System.out.println (analyzertype+ "-" +result.tostring ());
}
}



Main method ":


Private Tokenizerdemo demo = null;

Private String msg = "I like you, my motherland!" China ";
Private String msg = "I Love you, china! Consumer ";
@Before
public void SetUp () throws Exception {
Demo=new Tokenizerdemo ();
}


@Test
public void Testwhitespaceanalyzer () {
Demo.whitespaceanalyzer (msg);
}

@Test
public void Testsimpleanalyzer () {
Demo.simpleanalyzer (msg);
}

@Test
public void Teststopanalyzer () {
Demo.stopanalyzer (msg);
}

@Test
public void Teststandardanalyzer () {
Demo.standardanalyzer (msg);
}
}

5,cjkanalyzer

China-Japan-Korea Analyzer, can be on the Chinese, Japanese, Korean language analysis of the word breaker, but the effect of support in general, generally do not


Lucene built-in analyzer word breaker

Contact Us

The content source of this page is from Internet, which doesn't represent Alibaba Cloud's opinion; products and services mentioned on that page don't have any relationship with Alibaba Cloud. If the content of the page makes you feel confusing, please write us an email, we will handle the problem within 5 days after receiving your email.

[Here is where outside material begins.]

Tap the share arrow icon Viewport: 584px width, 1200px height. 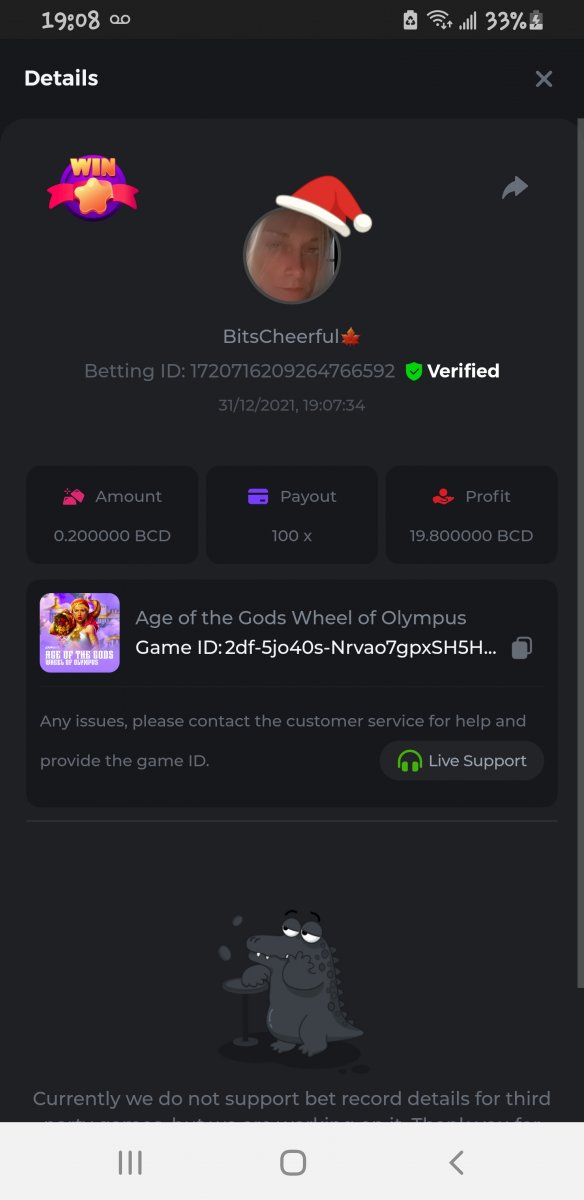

If you find any instances of plagiarism from the community, please send an email to: info-contact@alibabacloud.com and provide relevant evidence. A staff member will contact you within 5 working days.

A Free Trial That Lets You Build Big!

Start building with 50+ products and up to 12 months usage for Elastic Compute Service

  • Sales Support

    1 on 1 presale consultation

  • After-Sales Support

    24/7 Technical Support 6 Free Tickets per Quarter Faster Response

  • Alibaba Cloud offers highly flexible support services tailored to meet your exact needs.